■ Work request 1 ■
Translate this sentence from the opinion piece on Scotland's libraries into Spanish: "This is Libraries Week, a national celebration of all that these essential services do."
■ Work request 2 ■
Write the next few paragraphs of the opinion piece on Scotland's libraries, picking up after its final sentence.

■ Passage for review ■
*** Block opens ***

Sean McNamara is head of the Chartered Institute of Library and Information Professional in Scotland (CILIPS) www.cilips.org.uk
HOW does a society truly "level up"? A good place to start is by ensuring its communities can access services they not only want but often rely on, like the network of more than 500 public libraries across Scotland and the many brilliant school libraries with wonderful, skilled staff supporting them.
This is Libraries Week, a national celebration of all that these essential services do. Libraries have never been more critical to our society, but we must ensure that we have a political and funding system that supports them.
Local authorities have a statutory, legal obligation to provide libraries that meet their community’s needs, yet often this does not happen due to short-sighted decisions or a lack of funding. How a country or a council funds its libraries and other key public services is often the indicator of how much it truly values its people, and those who have the least.
Much talk recently has been about reducing inequality, and the seemingly hard-wired and potentially-increasing divide in our societies between the haves and have-nots. There are no better examples of a service that provides true equality of access to all, regardless of how much money you have in your pocket, than public libraries.
They evolve and change over time in many ways but at their heart they are always there to provide resources for all, whether that be books, information, newspapers, access to IT or simply a place to connect and feel safe within the local community. This has been highlighted recently with Martin Lewis setting up a partnership with CILIP, the professional body for librarians, to provide guidance on libraries being "warm banks" in the challenging months ahead. It is deeply unsettling that this response to a global and national catastrophe is needed but, as ever, libraries and librarians step up when required and show that their services are not some "nice to have" luxury.

*** Block closes ***

■ Record excerpts ■
*** Block opens ***

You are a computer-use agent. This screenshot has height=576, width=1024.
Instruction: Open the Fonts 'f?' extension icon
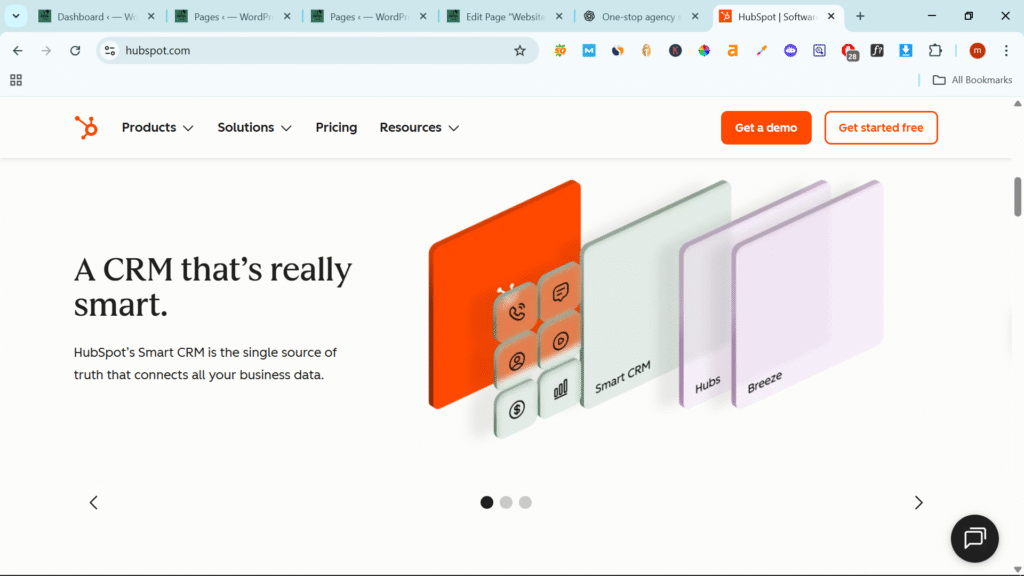click(x=877, y=51)
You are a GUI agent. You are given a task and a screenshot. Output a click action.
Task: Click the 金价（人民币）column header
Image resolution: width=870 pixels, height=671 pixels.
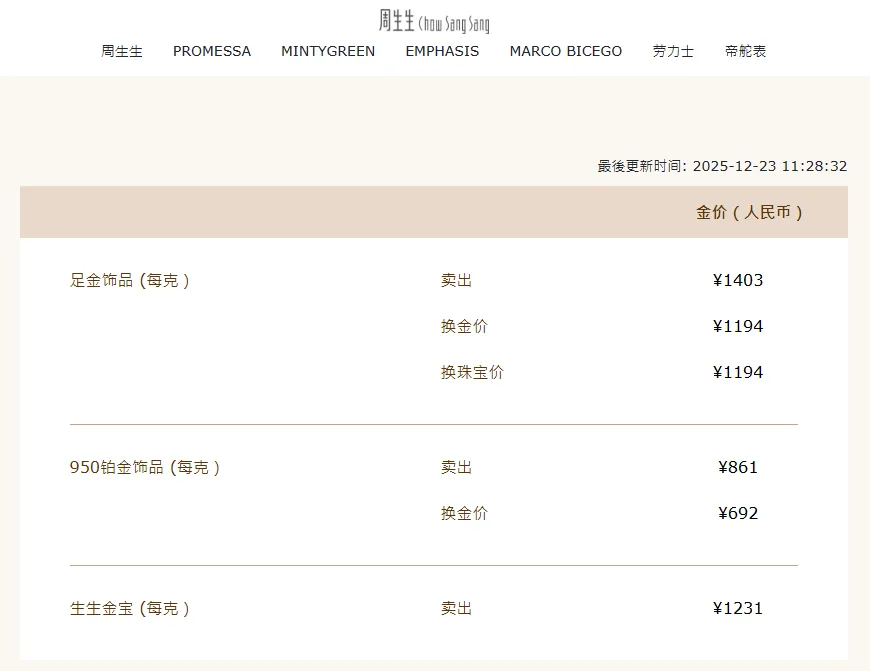click(750, 212)
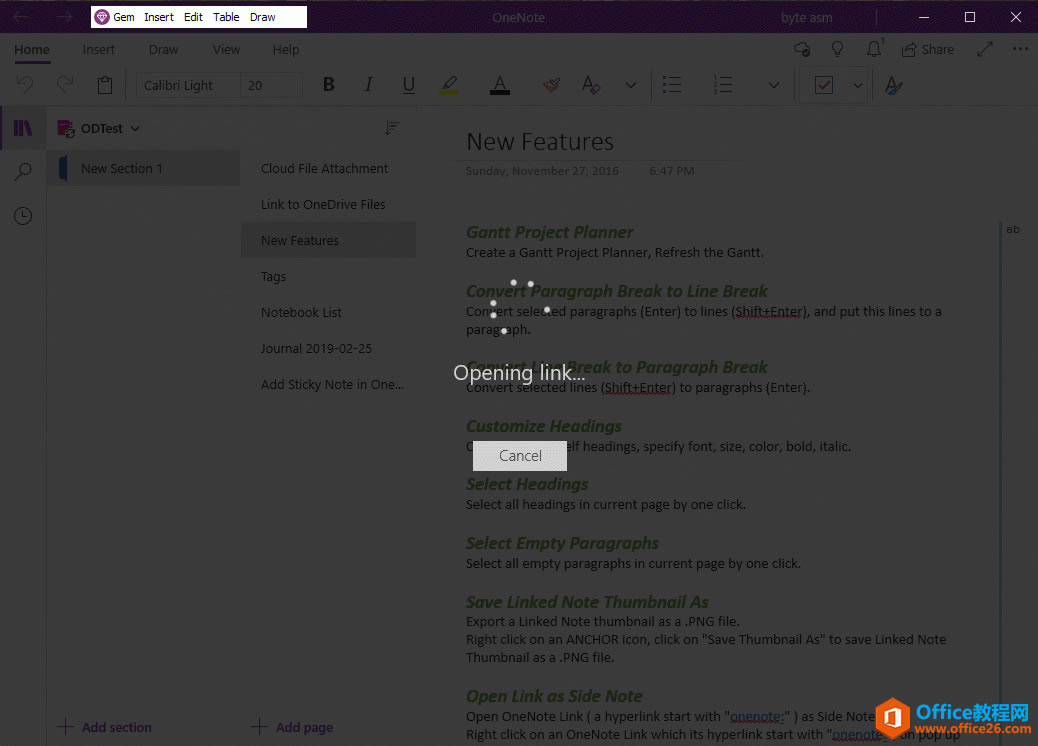Select the Search magnifier in left sidebar

click(22, 171)
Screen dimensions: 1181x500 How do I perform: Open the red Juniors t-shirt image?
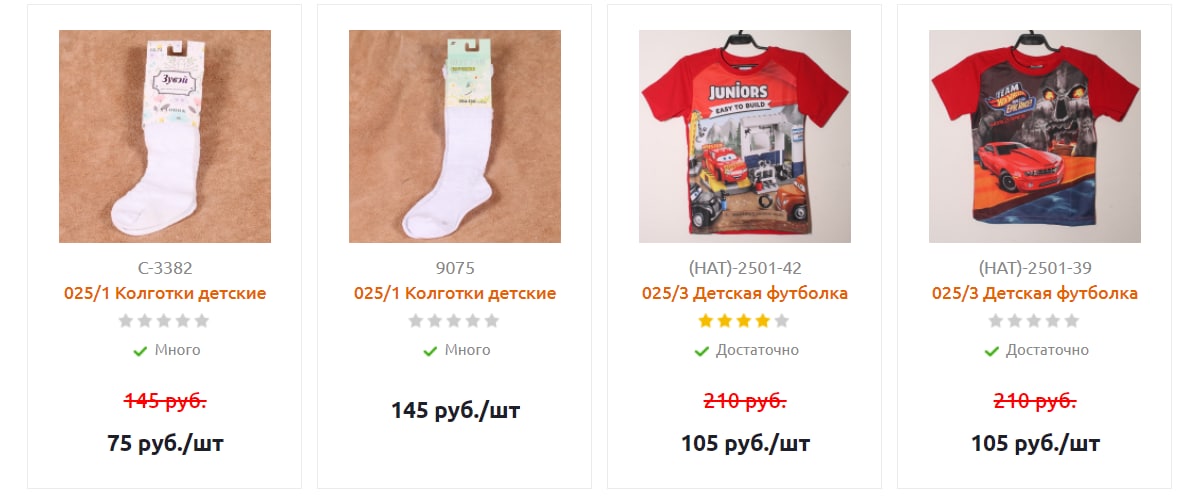click(745, 136)
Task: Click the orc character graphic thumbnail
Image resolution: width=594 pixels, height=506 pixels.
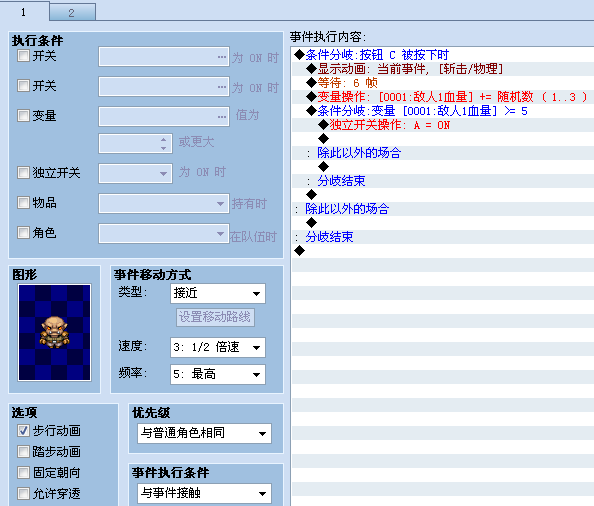Action: 55,332
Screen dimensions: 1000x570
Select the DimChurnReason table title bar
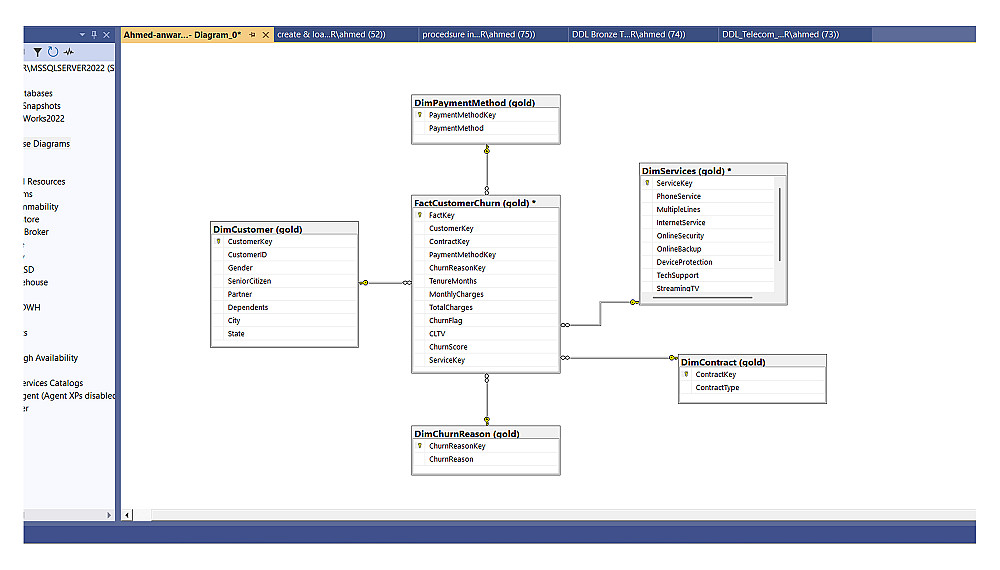(x=486, y=433)
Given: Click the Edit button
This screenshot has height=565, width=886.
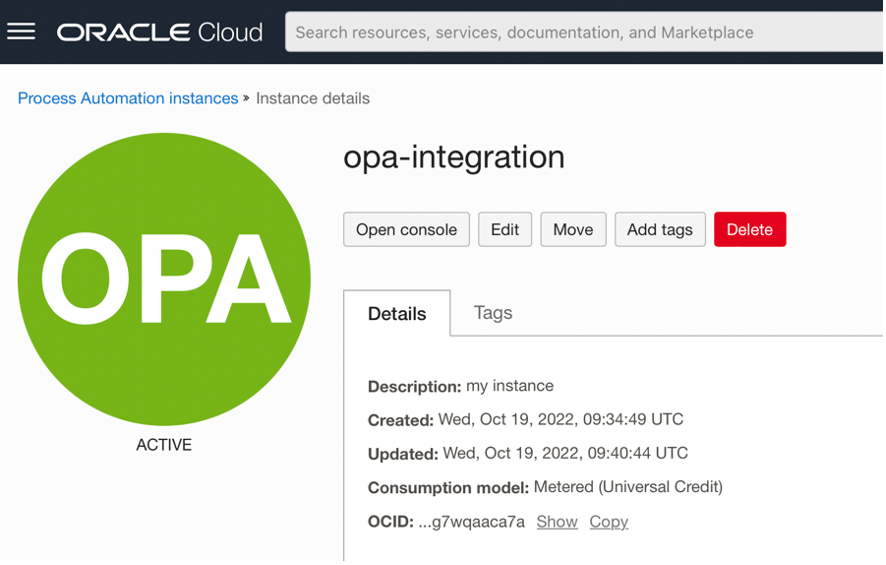Looking at the screenshot, I should coord(505,229).
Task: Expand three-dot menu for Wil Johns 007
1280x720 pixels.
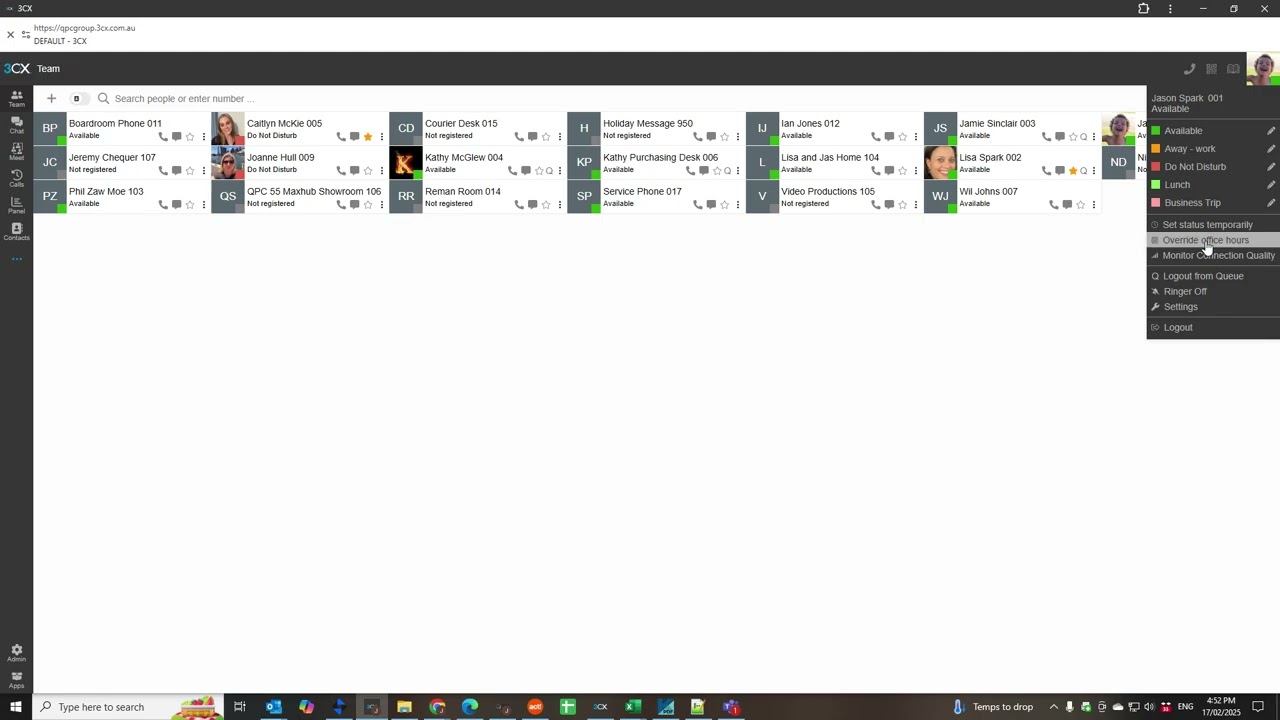Action: pyautogui.click(x=1093, y=205)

*** Block closes ***

■ Answer section 1 ■
Esta es la Semana de las Bibliotecas, una celebración nacional de todo lo que hacen estos servicios esenciales.

■ Answer section 2 ■
Many libraries closed their doors and thrived digitally during lockdowns but research from the University of Strathclyde has shown that people need and want the physical library service, and services need to be once again back to full strength as the true engines of social mobility and growth, and thankfully the vast majority are back to pre-pandemic opening.
Libraries are there from cradle to grave. They are there for the parent taking their young child along to Bookbug or a bounce and rhyme session and making those early connections with the power of words and community. They are there for the school pupil finding a safe space to learn or fall in love with reading for pleasure whether that be in a school or public library.
Libraries are there for the person who cannot afford broadband or a home computer but needs to apply for jobs or claim benefits in a paper-free society. They are there for the person who wants to start their own business but doesn’t know where to begin.
Libraries in Scotland are crucial to accessing health information – with library staff in Scotland working in partnership with health services to ensure they can provide guidance on resources for self-management of health conditions when many cannot access GP services as easily as they once could. And then there is the role libraries play in simply reducing social isolation just by being a place in a community, when there are few like it left for older or more vulnerable people to go.
Libraries are there to ensure we never stop learning (the theme of this year’s Libraries Week) via community classes and access to materials. They motivate their users to build skills and confidence at every stage of their lives – whether it be empowering people in the workplace, helping to build active citizens, instilling creativity, or supporting mental health and wellbeing. They are also environmental by nature and a new Green Libraries network continues to grow, sharing ideas and resources.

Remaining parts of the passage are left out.